Hype around cloud computing reached a peak in 2008, with numerous vendors embracing the technology and touting its benefits. Amazon Web Services evangelist Jeff Bar even coined the phrase “cloudbursting” to explain how cloud computing can be used to periodically manage an organization’s peak loads without actually putting the entire infrastructure to the cloud.
Amazon Web Services, the pioneer in the world of cloud computing, has since been joined by other vendors including EMC Corp. which released Atmos in late 2008, a product that combines servers, disk drives and storage for service providers – like Internet service providers, Web 2.0, media and entertainment companies – offering cloud storage services. Citrix Systems Inc., too, released a similar portfolio of offerings for service providers called Citrix Cloud Centre (C3). And, not to be upstaged was Citrix rival VMware Inc. with its own vCloud initiative. Microsoft Corp. released Windows Azure, a hosting and development platform in the cloud. Open source vendor Hyperic announced performance management technology for services delivered on the cloud.
But although there’s been ample noise around cloud computing this past year, the technology itself remains in its infancy. That, however, hasn’t stopped analysts from predicting the cloud’s success, and of mounting interested among enterprise IT shops who will spend money in that area. Furthermore, the economic downturn has sparked added interest in the cloud given its pay-as-you-go model for compute, storage and other resources.
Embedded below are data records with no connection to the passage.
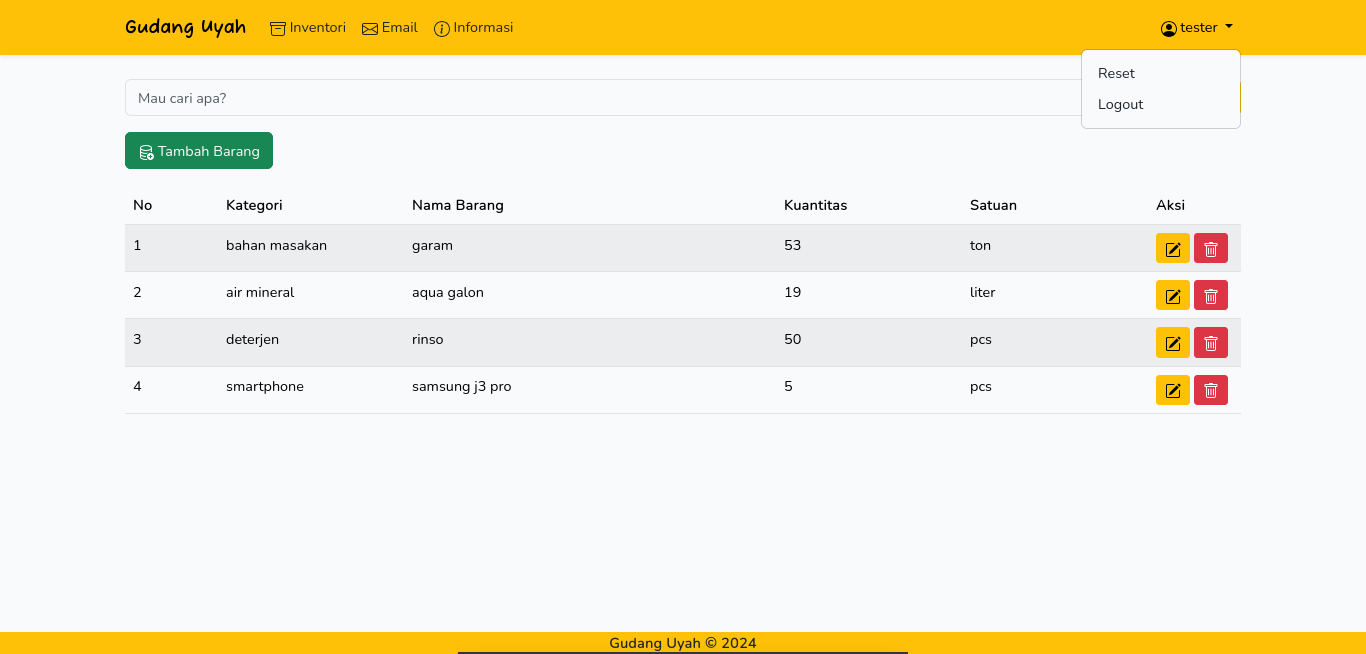Select Reset from the user menu
Image resolution: width=1366 pixels, height=654 pixels.
1116,73
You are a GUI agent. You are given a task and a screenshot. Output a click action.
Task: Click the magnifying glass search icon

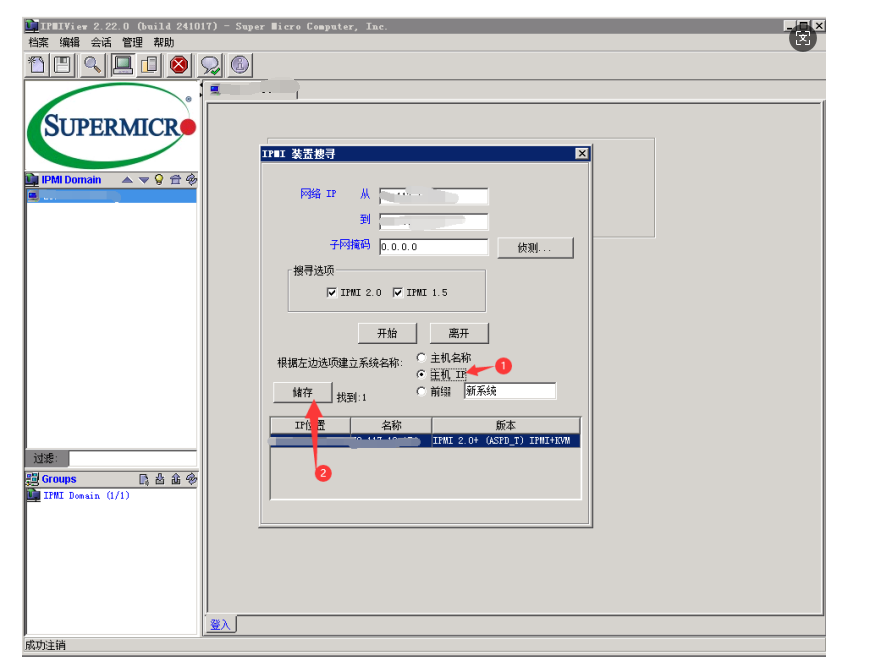(92, 65)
But with every budding technology poised to take off, security and privacy concerns will become part of the discussion, as policy makers must consider issues like ownership of data stored on the cloud, and whether law enforcement should be granted easier access to personal data on the cloud. Ontario Information and Privacy Commissioner Ann Cavoukian released a report, in May, detailing concerns about using third-parties to host data on the Web, and proposed that identity management be adopted for protection.
But despite concerns, interest in cloud computing is such that enterprise IT shops, like those of Merrill Lynch and Deutsche Bank to name some, have set up their own private corporate clouds in lieu of buying the service from a third-party.